Against this background, the Ministry of Finance is finalizing a draft resolution on a pilot program for cryptocurrency issuance and trading. The pilot will assess the potential application of value-added tax (VAT), corporate income tax (CIT), and personal income tax (PIT) on crypto asset transactions. The pilot program will be conducted on a small scale and closely supervised by national regulatory authorities to study how to determine crypto asset income, establish transparent regulations, avoid budget losses, and protect investor rights.

Regarding the proposed tax rates, various discussions are currently ongoing. One suggestion proposes levying a 0.1% transaction tax on crypto transactions, similar to stock trading, which is considered capable of generating significant revenue without excessively suppressing market vitality. If cryptocurrencies are classified as investment assets, transaction profits may be subject to capital gains tax like stocks or real estate. Businesses engaged in cryptocurrency trading may need to pay the standard 20% corporate income tax. Additionally, there are suggestions to impose a 5-10% personal income tax on non-fungible token profits, a 1-5% withdrawal fee on foreign investor profits, and consider providing a 10% corporate income tax incentive for pilot crypto exchanges (for the first five years), as well as exempting digital asset transactions from VAT to promote liquidity.

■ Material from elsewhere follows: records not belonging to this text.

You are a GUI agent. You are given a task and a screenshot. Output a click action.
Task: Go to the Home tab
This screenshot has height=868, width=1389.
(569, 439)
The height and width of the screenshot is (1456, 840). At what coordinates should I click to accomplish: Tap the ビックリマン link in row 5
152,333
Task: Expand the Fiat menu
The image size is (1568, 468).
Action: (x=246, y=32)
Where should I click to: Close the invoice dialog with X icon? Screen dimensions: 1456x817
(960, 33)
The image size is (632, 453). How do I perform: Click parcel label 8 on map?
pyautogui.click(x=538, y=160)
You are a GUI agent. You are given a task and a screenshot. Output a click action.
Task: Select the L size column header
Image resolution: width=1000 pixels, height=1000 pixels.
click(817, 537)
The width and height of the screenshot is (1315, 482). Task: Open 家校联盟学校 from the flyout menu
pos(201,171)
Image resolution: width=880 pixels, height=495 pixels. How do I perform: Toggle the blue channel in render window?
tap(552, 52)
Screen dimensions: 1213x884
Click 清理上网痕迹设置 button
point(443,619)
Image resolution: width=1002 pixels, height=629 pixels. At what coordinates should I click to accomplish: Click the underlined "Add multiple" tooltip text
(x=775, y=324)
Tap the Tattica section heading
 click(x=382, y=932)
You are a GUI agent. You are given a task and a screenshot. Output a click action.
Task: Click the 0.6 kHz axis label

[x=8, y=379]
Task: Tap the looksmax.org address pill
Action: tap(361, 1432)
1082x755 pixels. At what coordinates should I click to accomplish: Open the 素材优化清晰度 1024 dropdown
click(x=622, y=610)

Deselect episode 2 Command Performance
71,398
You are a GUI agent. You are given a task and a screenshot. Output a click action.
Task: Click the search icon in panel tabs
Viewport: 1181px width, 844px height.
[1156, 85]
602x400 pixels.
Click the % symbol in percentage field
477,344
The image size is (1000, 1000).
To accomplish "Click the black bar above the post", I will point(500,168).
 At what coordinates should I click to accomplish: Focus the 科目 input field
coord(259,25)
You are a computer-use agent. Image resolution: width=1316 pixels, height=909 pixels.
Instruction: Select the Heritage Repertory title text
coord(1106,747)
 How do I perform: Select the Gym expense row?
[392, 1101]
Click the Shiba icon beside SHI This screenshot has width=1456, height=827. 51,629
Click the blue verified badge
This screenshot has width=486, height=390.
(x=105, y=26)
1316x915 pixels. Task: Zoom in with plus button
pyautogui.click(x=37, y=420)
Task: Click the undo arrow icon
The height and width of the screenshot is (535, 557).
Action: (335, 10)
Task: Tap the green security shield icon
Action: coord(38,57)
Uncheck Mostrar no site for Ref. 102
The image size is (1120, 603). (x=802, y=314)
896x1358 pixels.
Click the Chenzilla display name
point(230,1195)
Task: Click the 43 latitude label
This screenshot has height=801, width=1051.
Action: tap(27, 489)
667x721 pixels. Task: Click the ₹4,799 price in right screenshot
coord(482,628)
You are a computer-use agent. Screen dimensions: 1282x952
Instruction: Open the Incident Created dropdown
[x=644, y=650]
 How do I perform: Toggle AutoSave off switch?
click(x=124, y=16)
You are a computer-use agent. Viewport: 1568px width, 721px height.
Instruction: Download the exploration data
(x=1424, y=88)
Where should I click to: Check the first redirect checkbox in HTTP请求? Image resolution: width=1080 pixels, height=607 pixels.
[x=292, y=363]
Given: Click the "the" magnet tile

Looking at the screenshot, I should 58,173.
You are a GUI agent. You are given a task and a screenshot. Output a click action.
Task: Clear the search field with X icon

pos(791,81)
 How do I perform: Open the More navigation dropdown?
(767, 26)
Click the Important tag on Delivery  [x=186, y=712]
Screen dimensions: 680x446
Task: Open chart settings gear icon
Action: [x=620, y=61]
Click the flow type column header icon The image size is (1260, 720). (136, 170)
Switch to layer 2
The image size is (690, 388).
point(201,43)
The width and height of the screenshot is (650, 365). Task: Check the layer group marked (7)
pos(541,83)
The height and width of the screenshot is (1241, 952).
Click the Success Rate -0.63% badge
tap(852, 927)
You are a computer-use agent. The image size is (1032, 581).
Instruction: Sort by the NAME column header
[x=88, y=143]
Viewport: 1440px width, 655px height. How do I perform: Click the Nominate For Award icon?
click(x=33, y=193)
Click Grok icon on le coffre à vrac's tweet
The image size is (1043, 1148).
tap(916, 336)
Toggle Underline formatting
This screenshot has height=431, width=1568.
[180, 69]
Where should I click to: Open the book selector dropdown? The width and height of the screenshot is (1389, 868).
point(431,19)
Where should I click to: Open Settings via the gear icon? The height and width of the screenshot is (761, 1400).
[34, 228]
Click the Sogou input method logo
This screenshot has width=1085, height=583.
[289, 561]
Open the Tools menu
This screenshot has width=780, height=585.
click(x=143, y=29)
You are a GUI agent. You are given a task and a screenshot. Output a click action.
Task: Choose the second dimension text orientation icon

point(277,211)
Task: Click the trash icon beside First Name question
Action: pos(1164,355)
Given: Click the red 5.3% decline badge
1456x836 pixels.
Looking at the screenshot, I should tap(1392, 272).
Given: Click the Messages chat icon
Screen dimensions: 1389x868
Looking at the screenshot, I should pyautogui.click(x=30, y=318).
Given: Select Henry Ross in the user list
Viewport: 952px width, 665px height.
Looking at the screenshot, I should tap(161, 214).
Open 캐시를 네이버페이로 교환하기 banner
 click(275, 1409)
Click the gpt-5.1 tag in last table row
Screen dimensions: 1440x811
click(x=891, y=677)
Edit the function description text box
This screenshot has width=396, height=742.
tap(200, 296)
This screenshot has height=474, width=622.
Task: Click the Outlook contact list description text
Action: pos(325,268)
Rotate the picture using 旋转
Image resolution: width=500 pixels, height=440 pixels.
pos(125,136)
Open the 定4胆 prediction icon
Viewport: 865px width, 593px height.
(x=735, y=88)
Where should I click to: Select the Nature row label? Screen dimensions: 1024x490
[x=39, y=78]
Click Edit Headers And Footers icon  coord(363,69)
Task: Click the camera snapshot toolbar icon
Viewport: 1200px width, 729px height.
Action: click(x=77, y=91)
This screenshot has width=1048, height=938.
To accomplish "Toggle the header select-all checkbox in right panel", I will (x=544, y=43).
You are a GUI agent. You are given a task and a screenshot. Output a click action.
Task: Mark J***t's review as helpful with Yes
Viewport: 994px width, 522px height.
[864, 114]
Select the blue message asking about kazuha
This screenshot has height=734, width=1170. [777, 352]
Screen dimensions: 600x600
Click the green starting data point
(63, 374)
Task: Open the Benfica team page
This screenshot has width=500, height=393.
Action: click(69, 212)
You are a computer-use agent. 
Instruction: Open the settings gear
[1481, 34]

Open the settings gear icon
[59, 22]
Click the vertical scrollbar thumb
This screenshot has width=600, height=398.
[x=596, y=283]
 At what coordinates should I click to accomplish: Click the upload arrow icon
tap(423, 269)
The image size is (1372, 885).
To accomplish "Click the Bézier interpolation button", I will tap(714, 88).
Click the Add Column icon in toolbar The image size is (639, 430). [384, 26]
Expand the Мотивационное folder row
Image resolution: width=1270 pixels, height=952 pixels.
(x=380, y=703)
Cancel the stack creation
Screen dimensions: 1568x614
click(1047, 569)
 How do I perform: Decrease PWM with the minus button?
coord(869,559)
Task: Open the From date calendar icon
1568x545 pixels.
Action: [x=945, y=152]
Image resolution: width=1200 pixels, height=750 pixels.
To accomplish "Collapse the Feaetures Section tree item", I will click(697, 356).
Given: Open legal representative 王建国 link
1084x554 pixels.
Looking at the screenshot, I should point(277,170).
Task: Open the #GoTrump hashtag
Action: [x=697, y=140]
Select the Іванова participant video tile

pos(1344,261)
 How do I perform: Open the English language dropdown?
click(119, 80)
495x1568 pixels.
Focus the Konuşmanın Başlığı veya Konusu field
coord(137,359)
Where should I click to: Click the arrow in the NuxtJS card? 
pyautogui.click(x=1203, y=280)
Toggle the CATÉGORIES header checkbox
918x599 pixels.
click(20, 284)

4 Vietnam Crypto Policy Outlook

Vietnamese authorities' attitude towards crypto assets has undergone a significant transformation from early wariness and restrictions to current active exploration and regulation. This shift reflects a pragmatic balance between controlling financial risks (such as money laundering and fraud) and seizing digital economy development opportunities. Authorities may have realized that simply banning or ignoring crypto assets would lead to talent and capital outflow and miss the chance to occupy a place in the global digital economy wave. In fact, Vietnamese authorities have included blockchain technology, digital assets, and cryptocurrencies in the national strategic technology list, alongside cloud computing and artificial intelligence. This indirectly indicates that Vietnam has viewed digital assets as key elements driving national digital transformation and economic growth.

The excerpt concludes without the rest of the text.